Depuis son DEA à Tours en 1992 "Production de savoir et histoire de vie dans le mouvement ATD-Quart-monde", Patrick Brun a été un précieux compagnon de route de l’ASIHVIF. Il a accompagné la construction historique de nombreuses personnes dans la dynamique du DUHIVIF (DU histoires de vie en formation) de l’Université de Nantes, du CAS recueilleuses et recueilleurs de récit de vie de Fribourg et de fructueuses rencontres interpersonnelles. Avec entre autres Odile Descamps et Agnès Le Grix de la Salle, il a fondé au début des années 2000, l’association Traces D’Avenir. « Elle s’inscrit dans le courant des histoires de vie en formation…Qu’il s’agisse d’éclairer l’avenir, de valoriser une expérience ou de léguer un récit, l’histoire de vie propose une démarche de construction de sens » (https://tracesdavenir.wordpress.com/). En France, mais aussi au Moyen-Orient, en Afrique et au Québec, il aura consacré une partie de sa vie aux côtés des personnes vivant la précarité, œuvrant sans répit pour la reconnaissance des savoirs de l’expérience acquis au cours des épreuves vécues dans les situations de pauvreté et de vulnérabilité.

En chercheur sensible et proche des terrains et des vies, son premier ouvrage intitulé « Emancipation et connaissance. Les histoires de vie en collectivité » cherche à « tisser des liens entre les pratiques biographiques du mouvement ATD Quart Monde et les travaux menés dans le champ universitaire sur la pragmatique du récit et les interactions narratives ». Il a accompagné/contribué/participé ensuite à différentes recherches-actions, conduisant à faire connaître et reconnaître les savoirs expérientiels et biographiques des personnes du réseau. Son ouvrage de 2014 est un chef d’œuvre du genre : À la rencontre des milieux de pauvreté. De la relation personnelle à l’action collective (Chronique sociale, 2014). Il a été écrit avec 12 membres actifs d’ATD Quart Monde et synthétise plus de 10 ans de recherche-action-formation.

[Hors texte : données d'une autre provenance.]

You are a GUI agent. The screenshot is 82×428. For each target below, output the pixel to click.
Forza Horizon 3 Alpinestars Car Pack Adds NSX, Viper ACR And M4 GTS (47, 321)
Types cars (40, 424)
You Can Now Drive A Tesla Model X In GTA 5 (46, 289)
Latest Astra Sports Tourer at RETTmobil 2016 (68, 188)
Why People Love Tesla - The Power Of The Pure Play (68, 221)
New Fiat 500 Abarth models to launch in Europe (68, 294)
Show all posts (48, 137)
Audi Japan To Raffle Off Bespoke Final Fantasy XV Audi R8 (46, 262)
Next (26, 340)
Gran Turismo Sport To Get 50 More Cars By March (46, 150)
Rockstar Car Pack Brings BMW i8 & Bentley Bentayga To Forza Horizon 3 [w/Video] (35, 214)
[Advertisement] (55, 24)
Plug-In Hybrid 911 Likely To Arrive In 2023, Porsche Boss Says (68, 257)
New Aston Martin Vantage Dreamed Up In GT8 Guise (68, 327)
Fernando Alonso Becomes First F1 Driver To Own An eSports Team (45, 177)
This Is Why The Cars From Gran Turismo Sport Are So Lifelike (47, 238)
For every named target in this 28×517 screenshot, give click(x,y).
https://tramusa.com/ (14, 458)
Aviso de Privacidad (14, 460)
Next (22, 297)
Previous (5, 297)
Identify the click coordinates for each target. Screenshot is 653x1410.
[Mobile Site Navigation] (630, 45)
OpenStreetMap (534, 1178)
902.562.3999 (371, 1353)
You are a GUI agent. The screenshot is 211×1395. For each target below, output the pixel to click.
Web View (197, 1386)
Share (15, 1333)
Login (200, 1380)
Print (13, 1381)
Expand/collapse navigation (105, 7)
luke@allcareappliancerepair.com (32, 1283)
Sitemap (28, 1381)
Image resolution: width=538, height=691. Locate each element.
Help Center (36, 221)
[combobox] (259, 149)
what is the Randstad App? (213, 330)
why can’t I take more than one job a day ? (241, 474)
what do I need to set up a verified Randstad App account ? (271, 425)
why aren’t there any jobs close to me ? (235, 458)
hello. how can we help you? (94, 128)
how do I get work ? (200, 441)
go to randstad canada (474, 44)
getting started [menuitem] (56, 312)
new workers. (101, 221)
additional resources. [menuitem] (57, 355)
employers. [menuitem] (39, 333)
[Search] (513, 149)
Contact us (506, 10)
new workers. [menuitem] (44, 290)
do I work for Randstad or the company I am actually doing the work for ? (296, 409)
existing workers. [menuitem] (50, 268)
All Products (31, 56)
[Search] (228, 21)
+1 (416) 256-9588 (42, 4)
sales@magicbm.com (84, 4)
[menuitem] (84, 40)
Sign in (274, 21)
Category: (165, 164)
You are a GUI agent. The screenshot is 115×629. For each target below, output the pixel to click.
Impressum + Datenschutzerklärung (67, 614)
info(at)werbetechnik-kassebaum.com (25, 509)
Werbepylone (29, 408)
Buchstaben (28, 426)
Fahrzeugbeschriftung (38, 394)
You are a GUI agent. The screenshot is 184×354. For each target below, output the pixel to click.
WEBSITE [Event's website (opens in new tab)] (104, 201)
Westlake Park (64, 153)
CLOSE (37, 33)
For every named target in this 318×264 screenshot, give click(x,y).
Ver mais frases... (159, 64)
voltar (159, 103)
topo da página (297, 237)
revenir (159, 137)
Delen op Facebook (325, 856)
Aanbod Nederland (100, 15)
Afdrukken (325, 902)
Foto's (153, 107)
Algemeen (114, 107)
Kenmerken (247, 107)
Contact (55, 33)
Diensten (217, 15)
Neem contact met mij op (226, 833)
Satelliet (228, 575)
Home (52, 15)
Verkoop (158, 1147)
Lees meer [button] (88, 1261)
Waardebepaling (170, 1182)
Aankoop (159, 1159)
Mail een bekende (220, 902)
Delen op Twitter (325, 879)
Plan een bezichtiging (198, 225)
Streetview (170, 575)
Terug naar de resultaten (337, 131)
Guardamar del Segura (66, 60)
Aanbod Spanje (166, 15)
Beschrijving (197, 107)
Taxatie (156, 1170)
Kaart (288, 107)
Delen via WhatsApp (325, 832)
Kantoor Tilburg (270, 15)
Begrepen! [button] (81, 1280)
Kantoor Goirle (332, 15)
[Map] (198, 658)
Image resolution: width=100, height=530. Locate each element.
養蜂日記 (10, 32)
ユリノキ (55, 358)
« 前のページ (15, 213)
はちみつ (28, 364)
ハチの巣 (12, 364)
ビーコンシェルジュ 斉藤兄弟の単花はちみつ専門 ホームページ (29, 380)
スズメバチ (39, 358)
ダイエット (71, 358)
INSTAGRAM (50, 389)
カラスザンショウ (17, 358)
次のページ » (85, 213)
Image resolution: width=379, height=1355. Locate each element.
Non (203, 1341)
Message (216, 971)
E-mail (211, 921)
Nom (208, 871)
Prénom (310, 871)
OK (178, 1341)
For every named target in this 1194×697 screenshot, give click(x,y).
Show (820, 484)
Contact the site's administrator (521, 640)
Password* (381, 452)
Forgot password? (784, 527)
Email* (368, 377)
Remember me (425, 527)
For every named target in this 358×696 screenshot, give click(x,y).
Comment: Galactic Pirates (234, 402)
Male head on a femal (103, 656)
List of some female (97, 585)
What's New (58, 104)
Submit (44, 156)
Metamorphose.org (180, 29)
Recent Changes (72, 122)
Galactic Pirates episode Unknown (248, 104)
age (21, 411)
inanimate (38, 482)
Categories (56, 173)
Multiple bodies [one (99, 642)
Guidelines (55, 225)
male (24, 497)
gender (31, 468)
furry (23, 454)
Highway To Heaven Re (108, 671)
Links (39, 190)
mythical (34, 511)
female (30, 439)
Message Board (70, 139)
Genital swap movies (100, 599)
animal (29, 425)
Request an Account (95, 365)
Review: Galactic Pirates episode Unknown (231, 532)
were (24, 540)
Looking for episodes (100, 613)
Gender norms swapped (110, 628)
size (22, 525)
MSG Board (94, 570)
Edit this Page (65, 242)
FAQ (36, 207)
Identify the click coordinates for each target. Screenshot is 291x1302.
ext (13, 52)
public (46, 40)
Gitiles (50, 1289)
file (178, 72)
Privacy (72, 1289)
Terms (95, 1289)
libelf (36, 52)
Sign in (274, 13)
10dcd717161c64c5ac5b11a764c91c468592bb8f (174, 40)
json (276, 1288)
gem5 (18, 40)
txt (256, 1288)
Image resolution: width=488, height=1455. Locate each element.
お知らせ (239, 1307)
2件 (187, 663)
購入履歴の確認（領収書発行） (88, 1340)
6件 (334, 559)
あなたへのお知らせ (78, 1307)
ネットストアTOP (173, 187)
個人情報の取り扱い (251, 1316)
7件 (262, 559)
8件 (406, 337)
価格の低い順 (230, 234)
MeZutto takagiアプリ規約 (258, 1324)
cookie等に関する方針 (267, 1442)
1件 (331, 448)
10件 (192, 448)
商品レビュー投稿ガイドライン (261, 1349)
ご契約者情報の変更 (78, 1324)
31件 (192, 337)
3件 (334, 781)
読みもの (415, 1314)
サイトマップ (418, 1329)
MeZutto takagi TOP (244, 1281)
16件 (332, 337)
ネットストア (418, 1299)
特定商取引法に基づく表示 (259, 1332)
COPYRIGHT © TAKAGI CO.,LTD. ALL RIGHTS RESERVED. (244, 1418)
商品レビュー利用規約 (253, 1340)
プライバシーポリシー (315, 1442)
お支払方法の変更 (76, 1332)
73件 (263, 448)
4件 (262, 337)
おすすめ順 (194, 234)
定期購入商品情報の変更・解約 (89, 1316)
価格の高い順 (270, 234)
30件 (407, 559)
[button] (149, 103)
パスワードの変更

Son dernier ouvrage écrit avec l’association Démocratie et Spiritualité peut être considéré comme son testament : Démocratie et Spiritualité en questions, pour un vivre ensemble porteur de sens (2016). Sa mort coïncide avec la naissance d’un ouvrage qui lui doit beaucoup de sa gestation et pour lequel il a écrit une postface: Traces de migrations interculturelles : Kabylie- Haucourt-Saint-Charles-Gambie (2017). Son auteur, Hassane Hacini, lui dédicace. Relier ainsi sa mort à la naissance d’un ouvrage sur les migrations la fait ressortir comme une des traces d’avenir qu’il a passionnément cherchée et laissée. Dans cette dynamique de construction d’histoire de vie, un autre de ses amis accompagnés, Michel Rival, relie cette mort à une percée de Kalhil Gibran ; « vous voudriez percer le secret de la mort, mais comment y parvenir sans aller le chercher au cœur de la vie ? »

C’est cette piste que nous trace l’histoire de vie de Patrick. Merci à lui de son existence.

Quelques références :

Brun Patrick, 2001, Émancipation et connaissance. Les histoires de vie en collectivité, Paris, L’Harmattan

Patrick Brun et 12 membres actifs d’ATD Quart Monde, 2014, À la rencontre des milieux de pauvreté. De la relation personnelle à l’action collective, Lyon, Chronique Sociale

Patrick Brun 2016, Démocratie et Spiritualité en questions, pour un vivre ensemble porteur de sens, http://www.democratieetspiritualite.org/2017/05/01/democratie-et-spiritualite-le-livre/

Le croisement des savoirs. Quand le quart monde et l’université pensent ensemble, Éd. Quart Monde/Éditions de l’Atelier, Coll. Des livres contre la misère, 1999.

Le croisement des pratiques. Quand le Quart Monde et les professionnels se forment ensemble, Ed. Quart Monde, 2002.

Le croisement des pouvoirs. Croiser les savoirs et formation, recherche, action. Ed. Quart Monde, 2002.

Jean-Marc Pilon 1952-2016

 

Jean-Philippe Gauthier, Professeur en psychosociologie et directeur du module de psychosociologie, Département de psychosociologie et travail social, Université du Québec à Rimouski, Campus de Rimouski :

Nous avons l’immense tristesse de vous annoncer le décès subit de notre collègue et ami, Jean-Marc Pilon, qui est décédé le 29 août dernier.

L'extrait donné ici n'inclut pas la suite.